2. Male or female subjects 18 years of age and older.
3. Eastern Cooperative Oncology Group (ECOG) performance status of 0 or 1 at screening;
4. Left ventricular ejection fraction (LVEF) greater than or equal to 50% by echocardiography
5. Patients must have pathologically documented advanced/unresectable or metastatic solid tumor with HER2 overexpression/expression (refer to the following definition) that is refractory to standard therapy or for which there is no standard available therapy:
- advanced/unresectable or metastatic breast cancer: IHC 3+ or IHC 2+/ISH* +; - Advanced/unresectable or metastatic gastric or gastroesophageal junction adenocarcinoma: IHC 3+ or IHC
2+/ISH* +;
- Other advanced/unresectable or metastatic solid malignant tumor: determined by IHC, FISH, Next Generation Sequencing, or other analysis techniques as appropriate.
- ISH: FISH or DISH
6. Has adequate organ function within 7 days before the first treatment defined as:
- Platelet count greater than or equal to 100 000/mm^3
- Hemoglobin (Hb) greater than or equal to 9 g/dL
- Absolute neutrophil count (ANC) greater than or equal to 1500/mm^3
- Serum Creatinine less than or equal to 1.5 × ULN, or creatinine clearance greater than or equal to 60 mL/min (using Cockcroft-Gault formula).
- AST/ALT less than or equal to 2.5 × ULN (if liver metastases are present, less than or equal to 5 × ULN)

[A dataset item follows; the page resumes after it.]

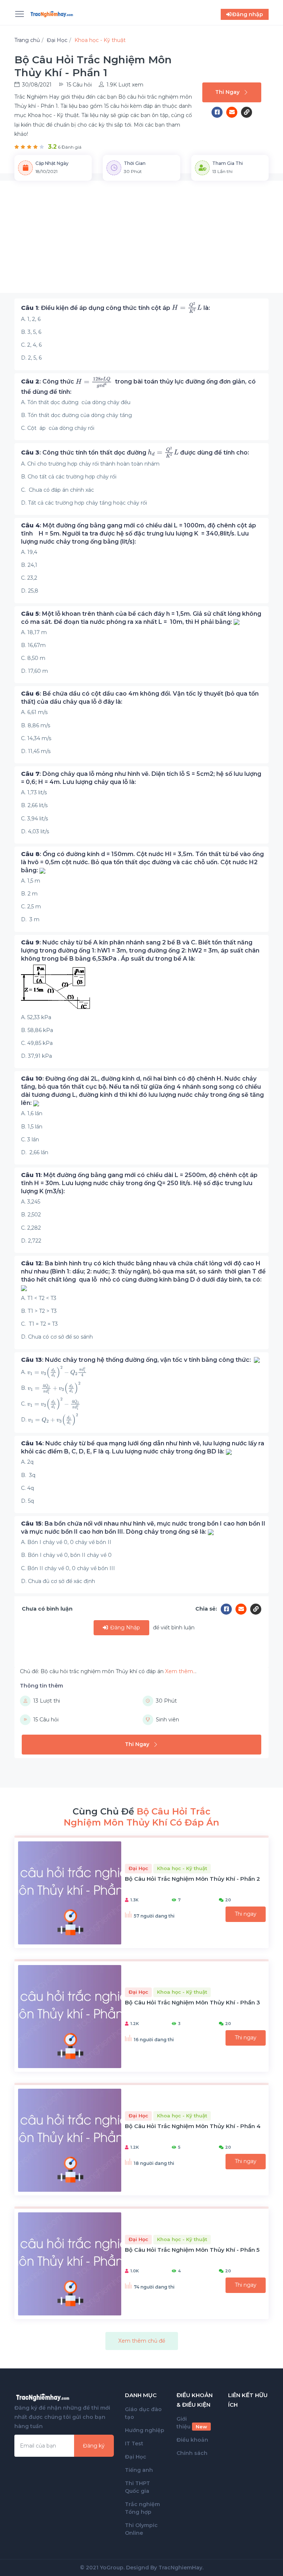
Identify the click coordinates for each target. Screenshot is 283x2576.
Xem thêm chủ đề (141, 2341)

- Total bilirubin less than or equal to 1.5 × ULN
- Prothrombin time and activated partial thromboplastin time less than or equal 1.5 × ULN
7. Has adequate treatment washout period before the first treatment, defined as:
- Major surgery greater than or equal to 4 weeks
- Radiation therapy greater than or equal to 4 weeks (if palliative stereotactic radiation therapy without abdominal, greater than or equal to 2 weeks)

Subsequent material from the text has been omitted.